Nareit adds: “Because most Real Estate Investment Trusts operate as equity REITs when the market refers to REITs it is typically discussing listed equity REITs.”

When companies focus on the financing side, rather than ownership and management of the properties themselves, these operators are called mortgage REITs, or mREITs. In this case, revenue is generated through interest earned on investments into mortgages or mortgage-backed securities.

UPREITs, DownREITs

For those who already own property, Umbrella Partnership REITs or UPREITs offer a chance to diversify their investment portfolio without triggering a taxable event. In this case, ownership of the property is transferred to a REIT, and the original owner receives operating partnership units (OP Units) equal in value to the REIT’s stock.

As Motley Fool explains: “By accepting the OP units in the REIT instead of cash, the property owner can defer paying capital gains taxes until they sell the partnership units, convert them into REIT shares, or the OP sells the contributed property.

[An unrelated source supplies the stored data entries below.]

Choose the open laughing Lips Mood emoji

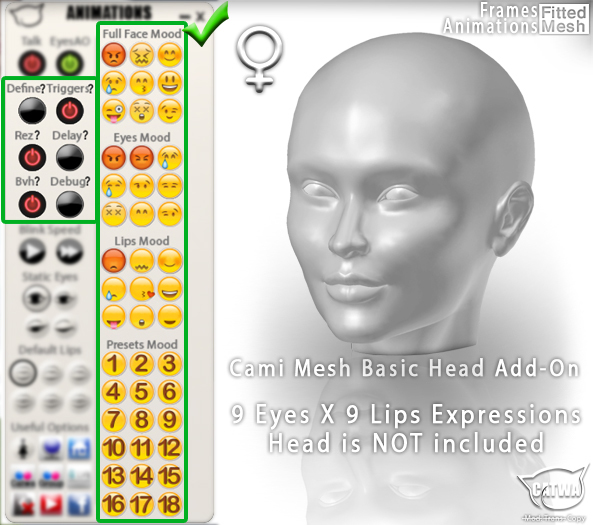(170, 289)
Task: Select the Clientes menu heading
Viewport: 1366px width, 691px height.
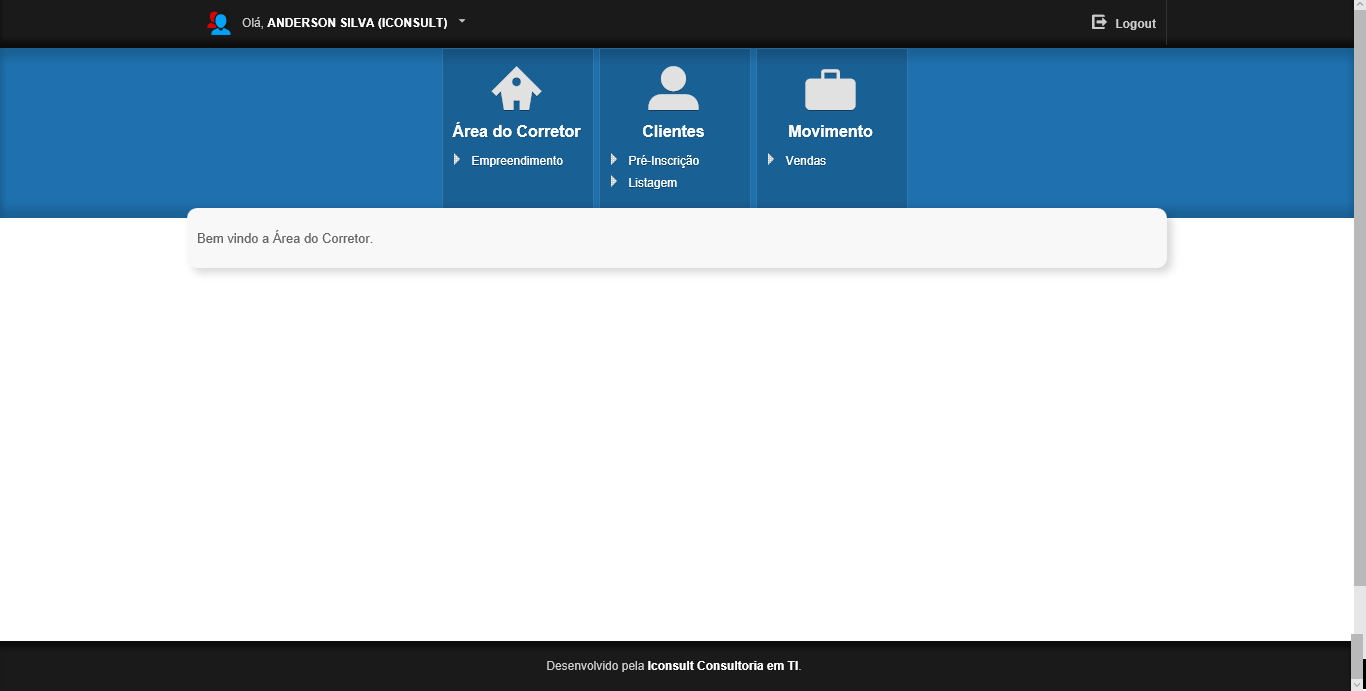Action: coord(673,131)
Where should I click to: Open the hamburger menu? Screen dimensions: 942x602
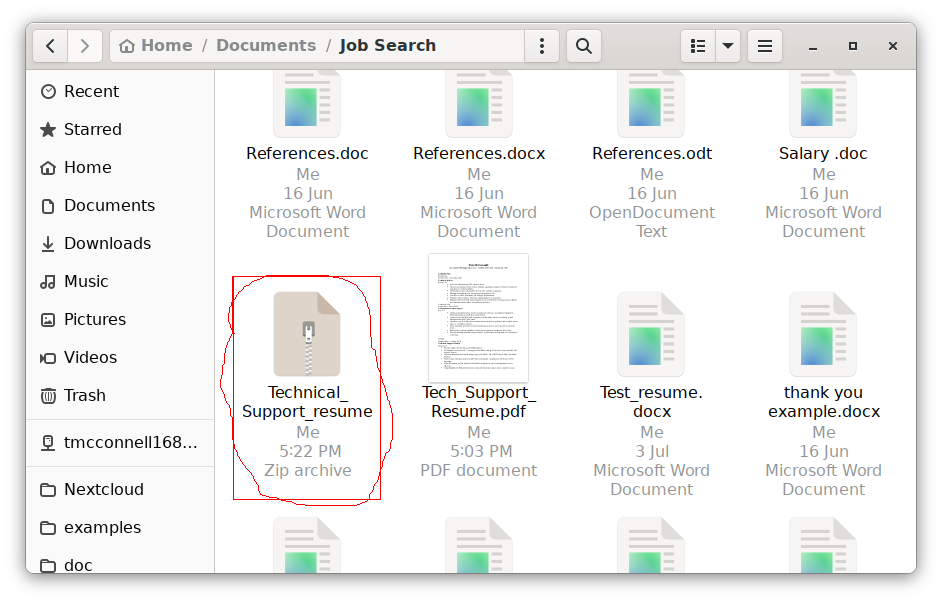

This ability to defer taxes makes an UPREIT similar to using a section 1031 exchange.”

As a reminder, 1031 “like-kind” exchanges have traditionally been used to exchange similar properties while allowing capital gains taxes to be deferred (see here for a primer on how this compares to an UPREIT exchange).

An added benefit of trading into an UPREIT, is that the investor is freed from the more “hands-on” elements of property management and maintenance.

Finally, a property owner can transfer their assets to a downREIT partnership that only includes those assets. Essentially, they’re entering into a joint venture with the REIT using their properties.

In this case, however, they don’t get the benefit of diversification. As the Certified Commercial Investment Member (CCIM) Institute puts it: “A downREIT transaction probably is most appropriate when the property owner believes that his property will outperform the rest of the REIT’s portfolio.”

The diversity of REIT options available means that despite a tough start to 2022, this versatile asset class is likely to stay on investors’ radars. As with anything else CRE, that means we’ll be keeping a sharp eye on REITs as we head into the second half of the year.